Movie review
March 24, 2026 · 90 min
Woke Score
Lower is better
Review
This is a straightforward 2026 Channel 5 docudrama retelling the real Huw Edwards grooming scandal. It follows a closeted teenage boy (called Ryan) who gets drawn into a transactional relationship with the powerful BBC presenter—cash for explicit videos—while highlighting the power imbalance and Edwards’ double life. The victim’s hidden sexuality is shown as part of what made him vulnerable and isolated, but the story sticks to the factual grooming process, payments, and fallout rather than turning into lectures or activism. Some scenes nod to how Edwards’ elite status let things slide, yet it stays focused on the personal human cost instead of broad institutional attacks. No marketing or creator quotes frame it around representation or modern politics.
Breakdown
These are the editorial factors and ratings behind our score for Power: The Downfall of Huw Edwards.

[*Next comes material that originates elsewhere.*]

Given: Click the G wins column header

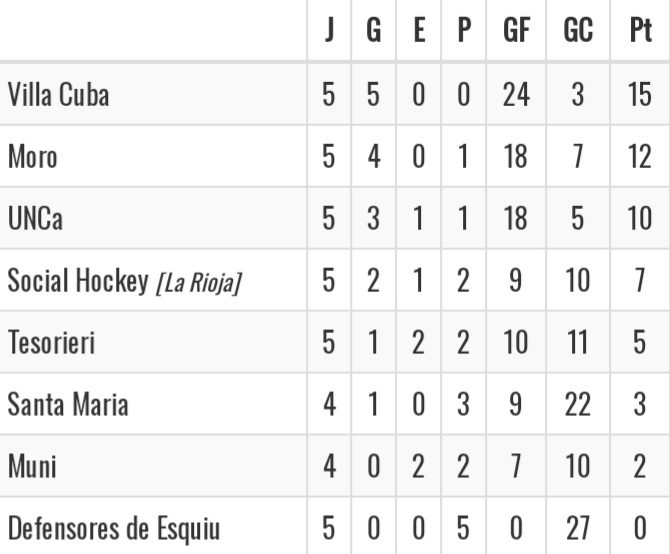Looking at the screenshot, I should click(x=374, y=31).
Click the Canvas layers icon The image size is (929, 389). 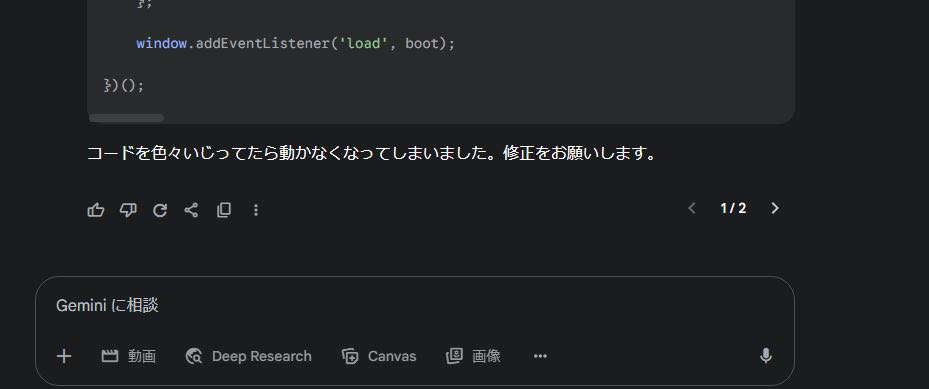pos(350,356)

Woke representation / casting
Straightforward factual casting with no swaps or diversity pushes beyond the real victim’s story; queer teen element is present but not framed as representation advocacy.
Woke political dialogue
Virtually none; dialogue stays personal and event-driven around grooming and cash-for-images exchanges.
Identity-driven story themes
Victim’s closeted sexuality is key to his vulnerability and the grooming arc, but the narrative treats it as part of a straightforward predation story rather than activist messaging.
Western institutional / cultural critique
Mildly shows how Edwards’ BBC power protected him, but producers kept the focus personal rather than a heavy institutional takedown.
Woke character or canon changes
Not relevant
Anti-woke backlash and complaints
No woke complaints or backlash about identity politics; reaction centers on the scandal itself and Edwards’ objections.
Creator track record context
Director and writer have some prior LGBT-themed projects, offering moderate supporting context.